> _Page extract_:
_ _ _ _

In the first week of 2026, Pfizer increased list prices on 71 drugs by an average of 5 percent and cut the price of one by 9.8 percent, the data showed.

The biggest patient gain likely comes from the Trump administration's continuation of a Biden-era program: Medicare drug price negotiations for costly medicines. Discounts on the first 10 drugs, ranging from blood thinners to insulins to inflammatory disorder treatments, started Jan. 1. Some products saw cuts of more than 50 percent. The $6 billion in yearly savings helped cap Medicare Part D out-of-pocket spending at $2,000 for 2025 and later.

Negotiations covered 15 more high-cost drugs, including weight loss and cancer medicines, in 2025, with discounts effective next year. Another 15 high-cost drugs face negotiation this year. The 40 deals should save Medicare more than $20 billion annually.

Drug lobbyists have curbed some effects. The One Big Beautiful Bill Act, for instance, excludes rare disease drugs from negotiations.

_ _ _ _

> _Instructions_:
1. From the passage on drug prices, return everything from "Negotiations covered 15" down to "drugs from negotiations.", copied word for word.
2. According to the drug prices passage, what is the cap on Medicare Part D out-of-pocket spending for 2025 and later?
3. Write what comes next in the passage on drug prices, starting after its last sentence.
The data after this point comes from a different source.

> _Provided material_:
_ _ _ _

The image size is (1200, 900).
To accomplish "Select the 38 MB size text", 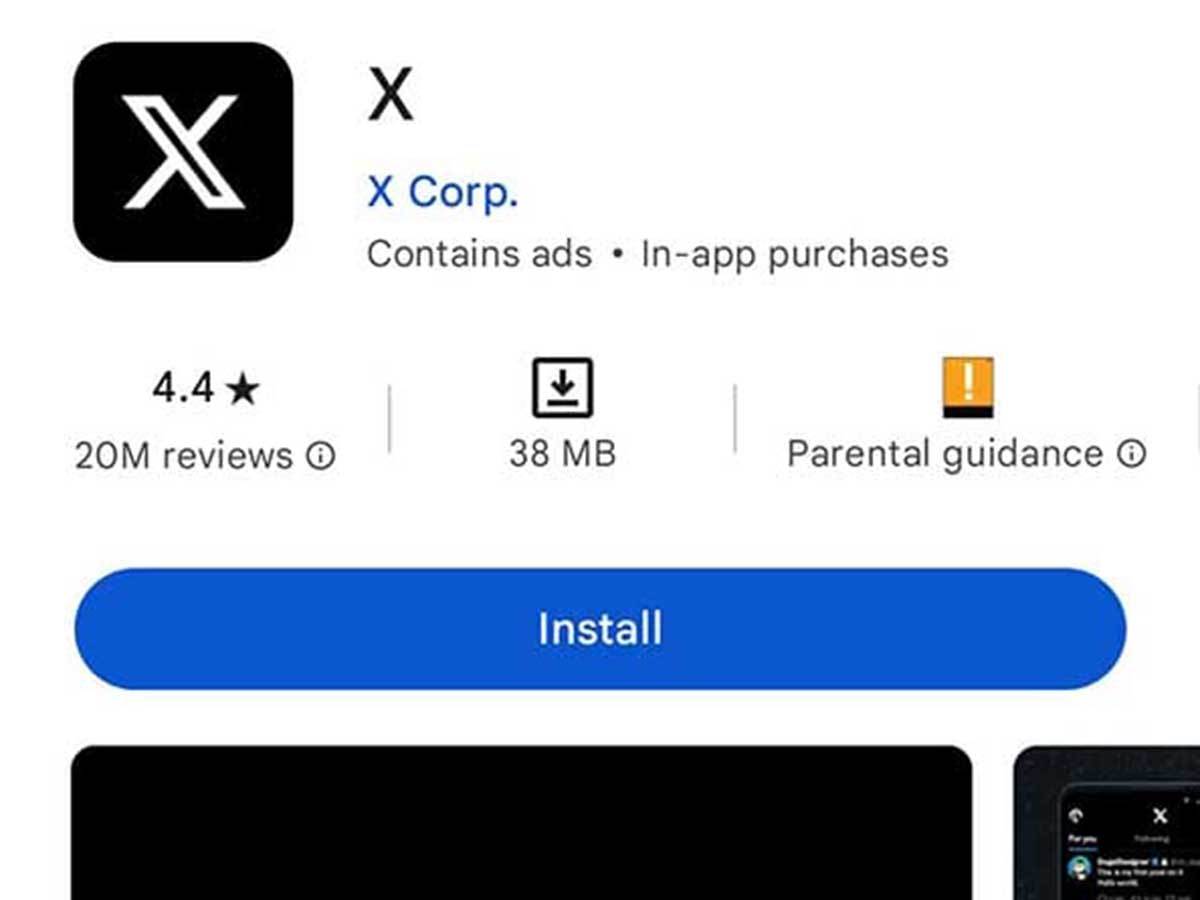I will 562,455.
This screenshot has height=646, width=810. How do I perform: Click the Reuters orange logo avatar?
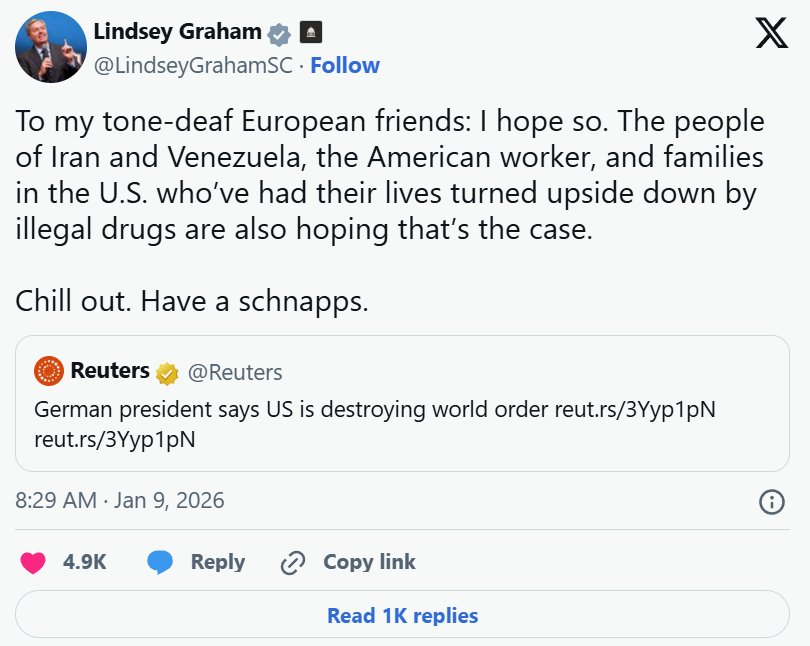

_ _ _ _

> _Responses to the exercise_:
1.
Negotiations covered 15 more high-cost drugs, including weight loss and cancer medicines, in 2025, with discounts effective next year. Another 15 high-cost drugs face negotiation this year. The 40 deals should save Medicare more than $20 billion annually.

Drug lobbyists have curbed some effects. The One Big Beautiful Bill Act, for instance, excludes rare disease drugs from negotiations.

2. $2,000

3.
"This is historic because it's the first time the United States has negotiated prices, like every other developed country," Kesselheim said. "And guess what? Innovation didn't stop."

The discounts aid only Medicare enrollees. Trump initiatives help some others but remain narrow and require knowing how to use them.

Trump's meetings with drug company leaders produced televised deals with little patient impact. After meeting Pfizer CEO Albert Bourla, for example, the company offered discounts on more than 30 drugs. Bourla called it "a win for American patients, a win for American leadership, and a win for Pfizer."

The discounts appear on TrumpRx, which provides GoodRx.com co-branded coupons for hundreds of medicines.

Pfizer tied the deal to its most favored nation agreement with the U.S. government. Spokesperson Steven Danehy pointed to a September press release saying TrumpRx.gov offers savings up to 85 percent.

The list mostly features brand-name drugs that compete with cheaper generics. TrumpRx lists cholesterol drug Colestid at 50 percent off, or $127.91. Generics cost about $17 on Cost Plus.

Branded companies make no real sacrifice on these sales, said Sean Tu, a University of Alabama patent law expert. "That's a sale they would not have made if not for TrumpRx."

Other drugs are outdated, like Pfizer's 5-milligram hydrocortisone brand Cortef at $45 on TrumpRx, half its $91.80 list price but cheaper on Cost Plus. Some, like $607.20 HIV drug Viracept, work only with undiscounted companions.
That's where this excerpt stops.